_PAGE TEXT_:
If you know which brand of whiteboard is going to be installed then have a look at the manufacturer's site for a manual. Ditto for the projector.

Any further advice really depends on what type of room it is (permanent teaching room or multi-functional presentation room), and how people are likely to use it.

With a basic teaching room you would wire up to a wall plate and the PC would live there permanently. In a multi-functional room you might want the above plus a second PC connection point in the desk or in a floor box so that the room can be used for standard presentations where the whiteboard is simply used as a screen.

Some other questions to ask when planning ...
  • what about sound
    what about a video connection
    what type of PC to be used/will it need a signal booster

Sound is simple. Projectors have built in speakers but they're usually pretty poor. Ask if they need better sound now rather than be embarrassed after the job is done.

_ASSIGNMENT 1_: List every planning question that the whiteboard installation text above suggests asking.
_ASSIGNMENT 2_: Carry the whiteboard installation text forward from its last sentence.

_GIVEN MATERIAL_:
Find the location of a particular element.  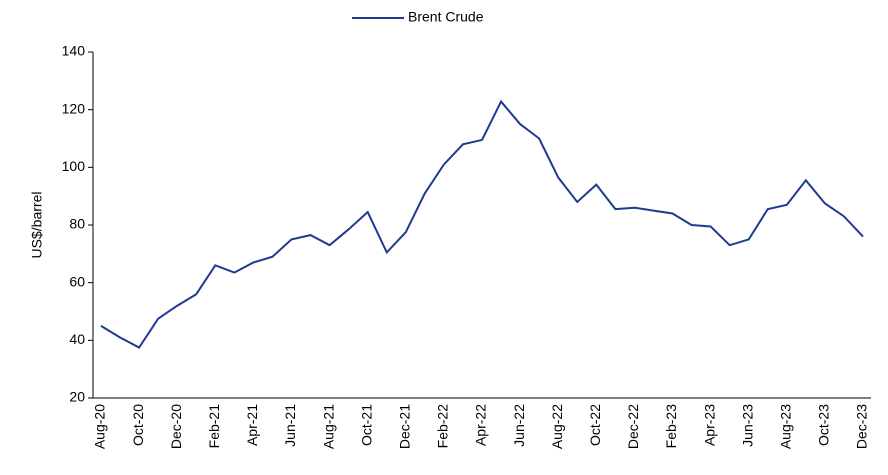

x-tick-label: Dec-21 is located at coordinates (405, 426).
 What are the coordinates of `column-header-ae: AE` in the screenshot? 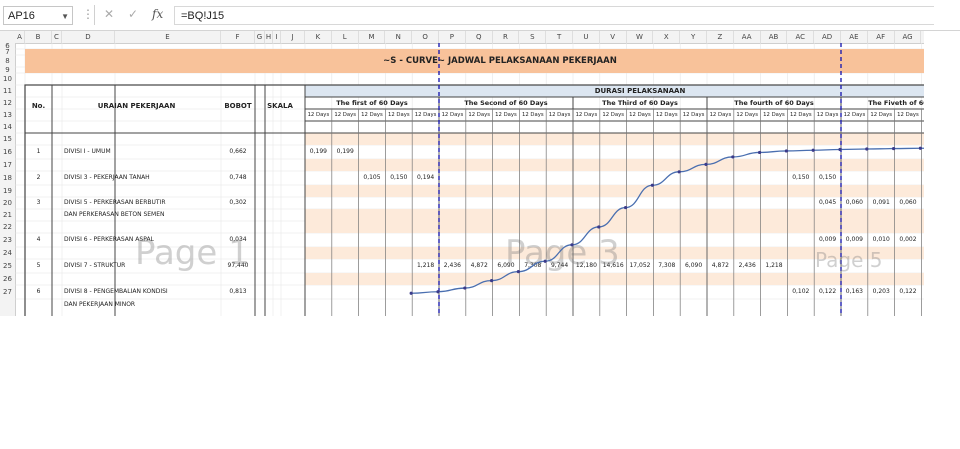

_WRITTEN ANSWER 1_:
- What about sound?
- What about a video connection?
- What type of PC is to be used, and will it need a signal booster?

_WRITTEN ANSWER 2_:
PC signal boosters is more complicated. The graphics card from the average laptop is designed to work with a 1.5m~3m monitor cable. Anything more than that is a bit of a lottery. The image loses sharpness because there isn't enough drive power to cover the signal losses down the wire. Better wire helps. I use 300 Megahertz bandwidth cable - pretty much the best you can get - which reduces the losses significantly. But even that won't help if the laptop graphic output is underpowered, and there's no easy way to check beforehand. A simple powered VGA distribution amp will help. It will boost the signal enough to counter the worst of the losses and restore the sharpness.